As in most professions in the entertainment industry, people of color have for too long been underrepresented in animation. When creative careers seem like improbable paths, few attempt them – and that those who do don’t know how to get started. How does one get a job in the field? Do you need to know how to draw? Do you need to have attended a renowned art school? How do you break in when you don’t have any contacts?
To break down some of these questions, Disney’s Latinos in TV Animation panel –a session at NALIP’s recent media summit – brought together four accomplished men and women who found unconventional entry points into animation. Francisco Angones (Co-Producer and Story Editor, DuckTales), Pilar Flynn (Producer, Elena of Avalor), Illya Owens (Lead Editor, Mickey Mouse), Jose Zelaya (Character Designer, Mickey and the Roadster Racers and The Lion Guard), and moderator Silvia Olivas (Co-Executive Producer and Story Editor, Elena of Avalor), work for one of the most celebrated and influential brands in the medium, and doing so they prove that doors are slowly opening.

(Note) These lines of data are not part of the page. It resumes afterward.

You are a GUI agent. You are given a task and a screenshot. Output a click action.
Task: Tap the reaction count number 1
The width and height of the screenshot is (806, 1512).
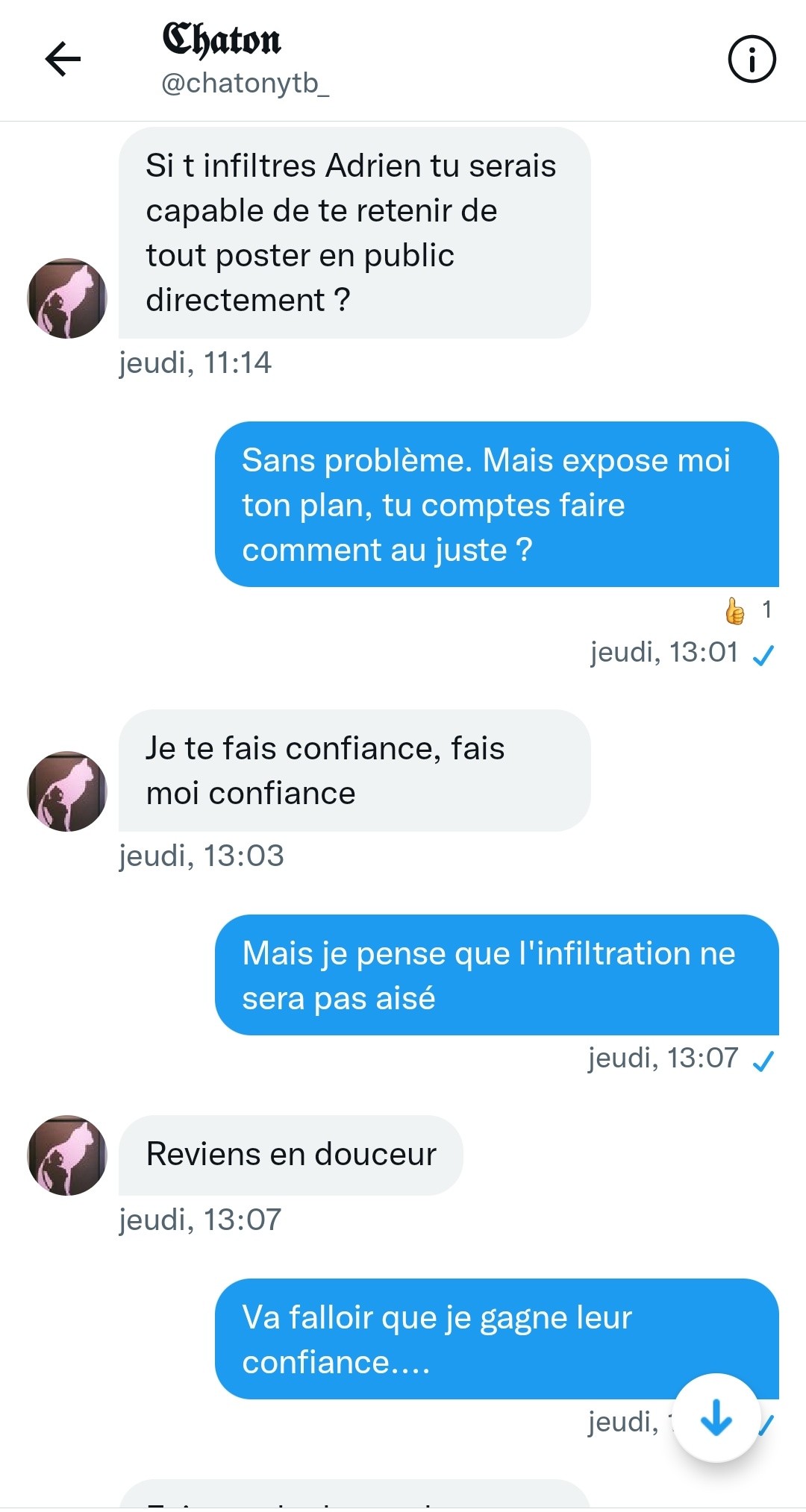coord(766,610)
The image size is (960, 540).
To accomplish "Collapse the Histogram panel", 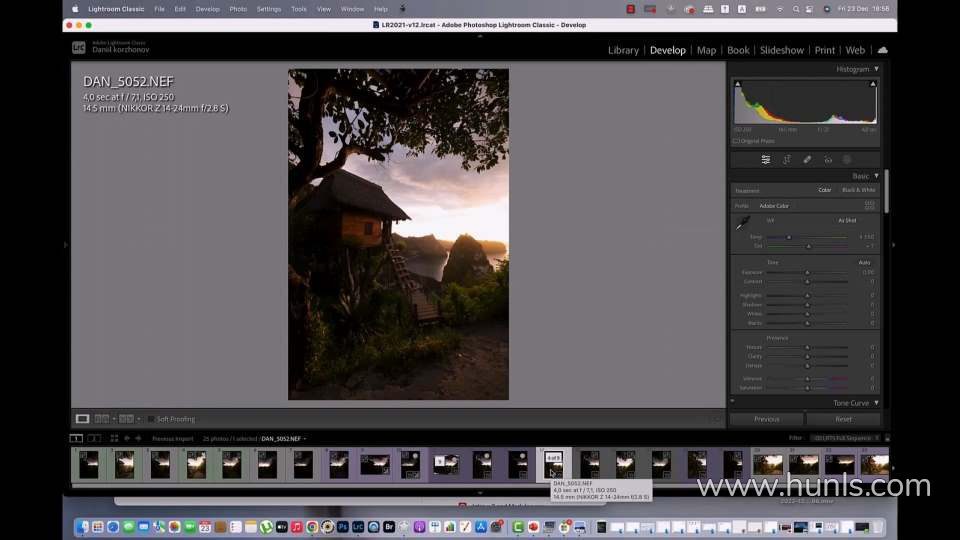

Owens, who is the winner of four Annie Awards (the highest honor in animation), was a teenage mother when she skipped college and found a way into her dream career; Zelaya escaped war in El Salvador and battled bullying with his skills; Flynn chose to use compassion as her main advantage even when told it was a weakness; and Angones pushed so that his children would grow up with a Latino superhero on screen.
No preexisting route applied to them. Instead each took whatever opportunities were present at the time to carve out a space for Latinos in animation. By sharing their sometimes troubled but always uplifting stories, hopefully they inspire others to follow. TV animation is a big component of children’s education, and to have multicultural voices behind it is imperative for a more inclusive society. Of course, they still have to be fun, and in the highlights below you can see that their sense of humor shines through even in adversity.
Pilar Flynn on How ‘E.T.” Made Her Feel Connected to Other People
The first moment I knew I wanted to be in the industry was when I was 6 years old. I remember – I’m Chilena and Ecuatoriana- it was the first time I’d left Chile. We went to visit some family that lived in England. I’d never been in a movie theater before in my entire life and I remember walking in and seeing the grandiosity of this huge theater, all the people lining up, and I didn’t speak a word of English back then. I remember going in and seeing my first movie ever, “E.T.” Even though I didn’t understand a word of what they were saying, I understood every moment in the story, the emotion, the music, and the special effects.
I remember taking a moment to look around and realizing that all these diverse people from different walks of life were experiencing the same emotion as me. At the end when everybody bawls their eyes out, I was bawling my eyes out too. I remember thinking, “Oh my God, this is so powerful. What a beautiful thing that all these people from different areas that don’t know me at all are experiencing the same thing as me right now.” That was the moment when I thought, “Whatever that is, that’s what I’m going to be when I grow up.”
Pilar Flynn on Turning a Weakness Into a Strength
Something that I think is really embedded in me because I’m Latina is my sense of family. For us Latinos family is everything – our lifeline. When I finally decided to come out here to pursue my dream I had to leave all my family behind on another continent. That was really hard, but I think to survive that I just very naturally fell into making my co-workers and my crew my family. I really see them that way. From the beginning they were just my brothers, sisters, and cousins.
At first as a young PA coordinator I was told that was a weakness. I remember the day my producer and bosses pull me into their offices and told me, “Pilar we have some feedback for you,” and I was like, “What is it?” They were like, “We just want to let you know that you are very smart, you are going to get far here, you work harder than anyone else, you are the last one out, but there is one thing you are going to need to work on. You are not a motherfucker.“ I was like, “What? Is that a bad a thing? I’m so confused?” They said, “ You get too close to the artists.” I remember thinking, “How is that possible? How can you get too close to the artists?” They said, “You got to show them who is boss. You got to get out there and be a jerk.” I was like, “Oh my God, I really want to be a producer. I guess I have to do this.”
I went out there and for one week I tried to be a jerk. That entire week I just felt sick to my stomach. It felt just so unnatural. At the end of that week I thought, “Ok, if that’s what I have to be to be a producer then I can’t do it. That’s not me.” But the second I let that go and I embraced who I was and who I wanted to be, that was when I started getting noticed and that’s when I started getting promoted.